Water Quality Monitoring
The City of Edmonton, along with partners, conducts an annual Environmental Monitoring Program which includes monitoring of the North Saskatchewan River and of discharges into the River. The water quality monitoring map illustrates the many sampling locations. Alberta Environment and Parks also operates a long term network of monitoring locations on the North Saskatchewan River.
Bacteria, nutrients, physical and chemical properties, metals and pesticides are monitored.
Monitoring of fish, invertebrates, and vegetation in the river has also been conducted.
Muddy Appearance of the River
The natural state of the river changes dramatically throughout the year. In the spring, the river appears muddy due to naturally occurring sediments which are washed into the river by increased flow. In late summer and fall, the river flow slows down and the water clears up.
River Water Quality Investigations and Impacts
Alberta Environment and Parks, along with the City of Edmonton and other partners, has conducted a number of investigations on the North Saskatchewan River. This work has shown that the water quality of the North Saskatchewan River downstream of Edmonton has improved considerably since the 1950s.

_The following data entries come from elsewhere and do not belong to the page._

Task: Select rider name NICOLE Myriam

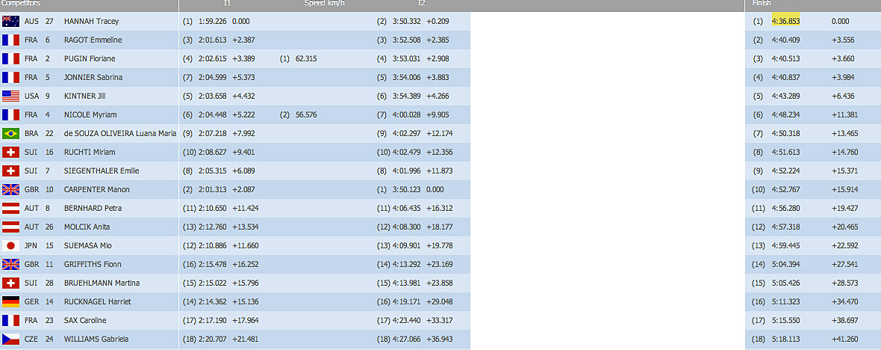Action: [90, 114]
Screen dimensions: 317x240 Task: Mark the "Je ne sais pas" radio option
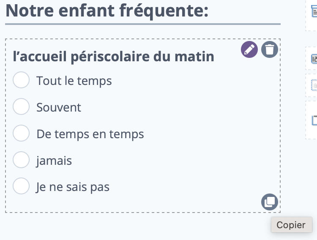pos(21,186)
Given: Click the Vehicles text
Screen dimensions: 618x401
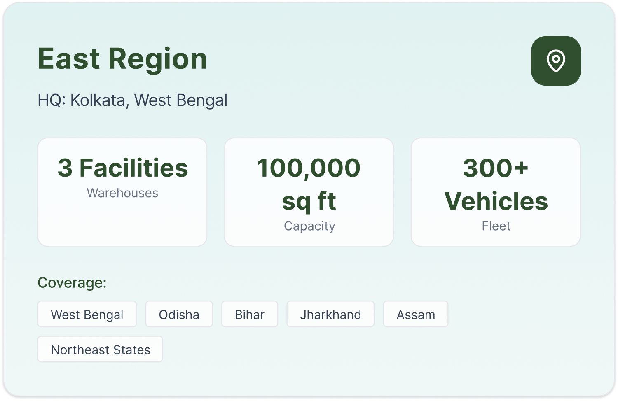Looking at the screenshot, I should (x=496, y=201).
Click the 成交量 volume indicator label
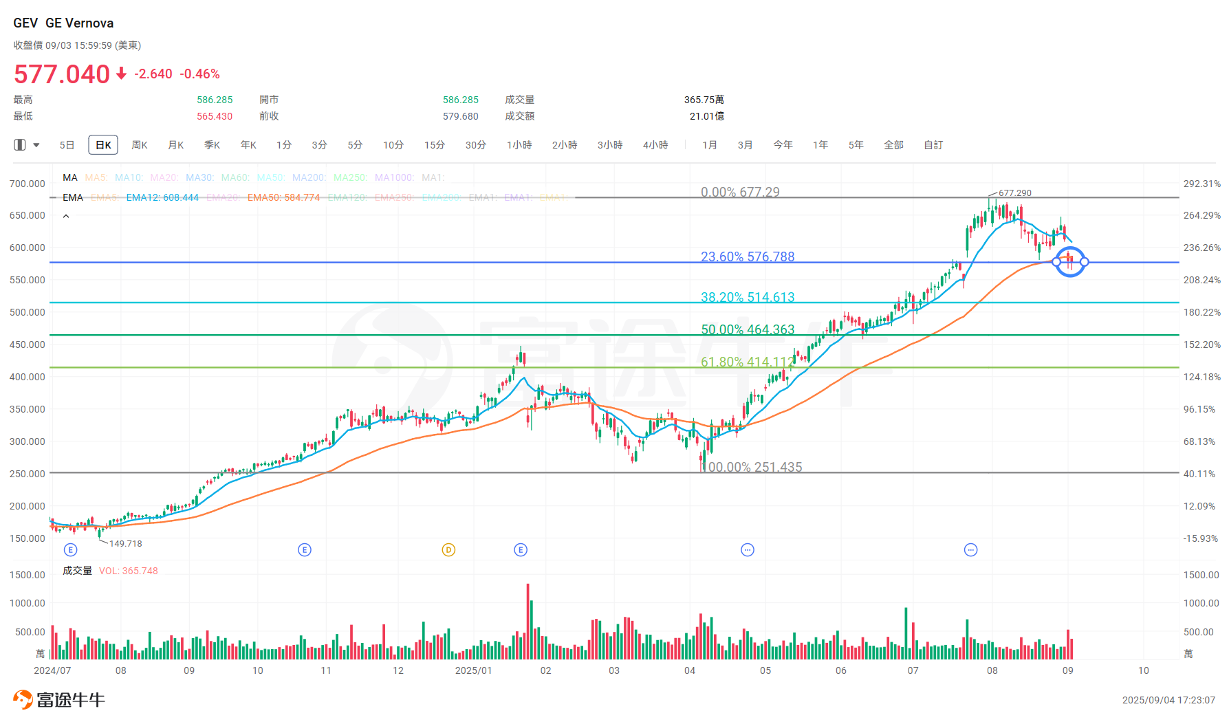The height and width of the screenshot is (722, 1229). (x=77, y=571)
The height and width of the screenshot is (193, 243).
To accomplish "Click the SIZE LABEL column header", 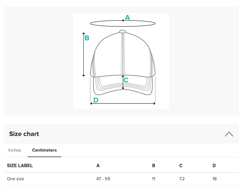I will pos(20,165).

The City of Edmonton and the surrounding municipalities affect the river through discharges from:
- storm sewer outfalls,
- combined sewer overflows (CSOs),
- the EPCOR Gold Bar Wastewater Treatment Plant and
- the Alberta Capital Region Wastewater Commission Wastewater Treatment Plant
Since the 1950s, municipal sources have contributed significantly less nutrients and Biochemical Oxygen Demand (BOD) to the river. BOD is a measure of the oxygen required by micro-organisms and chemical oxidation processes to decompose organic matter in water. High levels of BOD and nutrients can upset the natural balance of the river ecosystem. The upset can cause excessive growth of aquatic vegetation, which is undesirable because it leads to large swings in dissolved oxygen. This in turn affects fish and other organisms as too little oxygen in the river can kill them.

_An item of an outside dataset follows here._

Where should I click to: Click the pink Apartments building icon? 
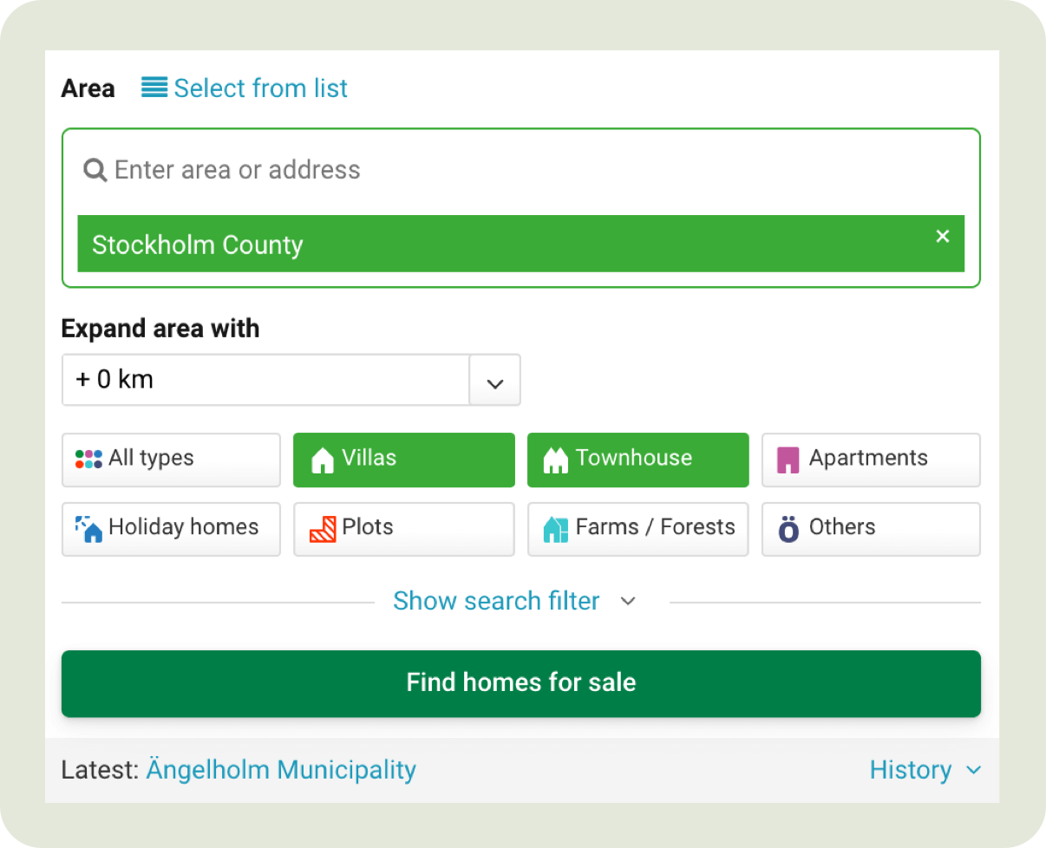[787, 460]
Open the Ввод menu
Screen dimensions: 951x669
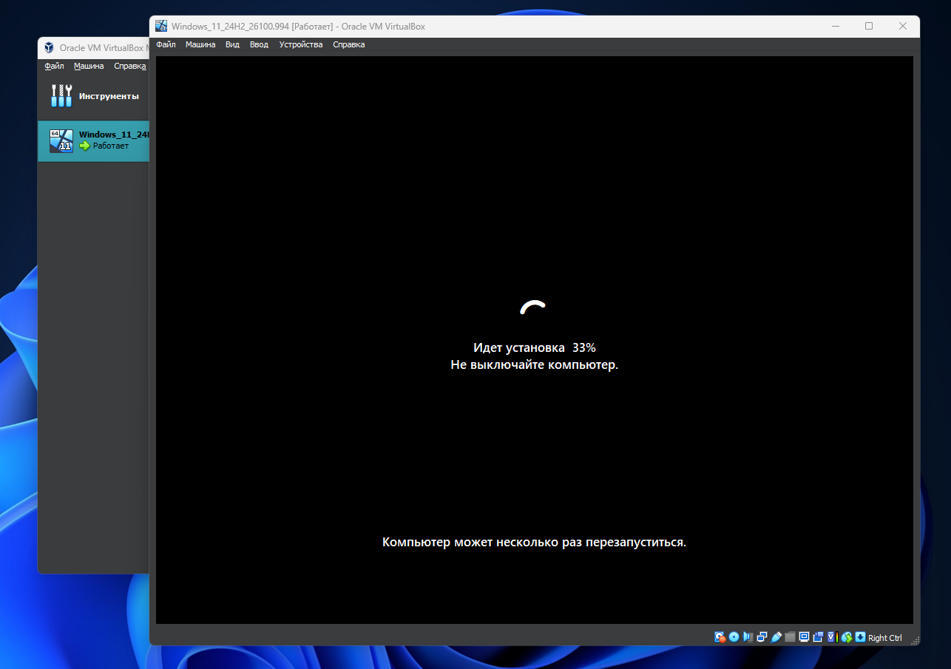point(259,44)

The combined sewer system in Edmonton overflows during snow melt or precipitation and is the largest contributor of bacteria to the river. Studies have found increased bacteria levels in the river during these times. This increase could cause concern for people in direct contact with the river during or immediately following snow melt or precipitation
Watershed Contaminant Reduction
The Edmonton Watershed Contaminant Reduction Index was developed to support the City’s Environmental strategic plan, The Way We Green. The index measures one of the plan’s corporate outcomes: Edmonton strives to be a leader in environmental advocacy, preservation and conservation.
This index also reflects the City’s progress on other programs such as the Combined Sewer Overflow Control Strategy and the Total Loadings Plan, which are requirements of the Approval to Operate, issued by Alberta Environment and Parks.
River for Life
Our River for Life website has information on how to keep the river healthy, so we can all continue to enjoy the beautiful scenery our river has to offer through the City’s outdoor pursuit programs and trails.
Water Quality and Fish
Alberta Health advises that you should not eat fish from the North Saskatchewan River more than once a week, and pregnant women should not consume the fish at all.
Most mercury accumulation in Alberta fish comes from natural sources.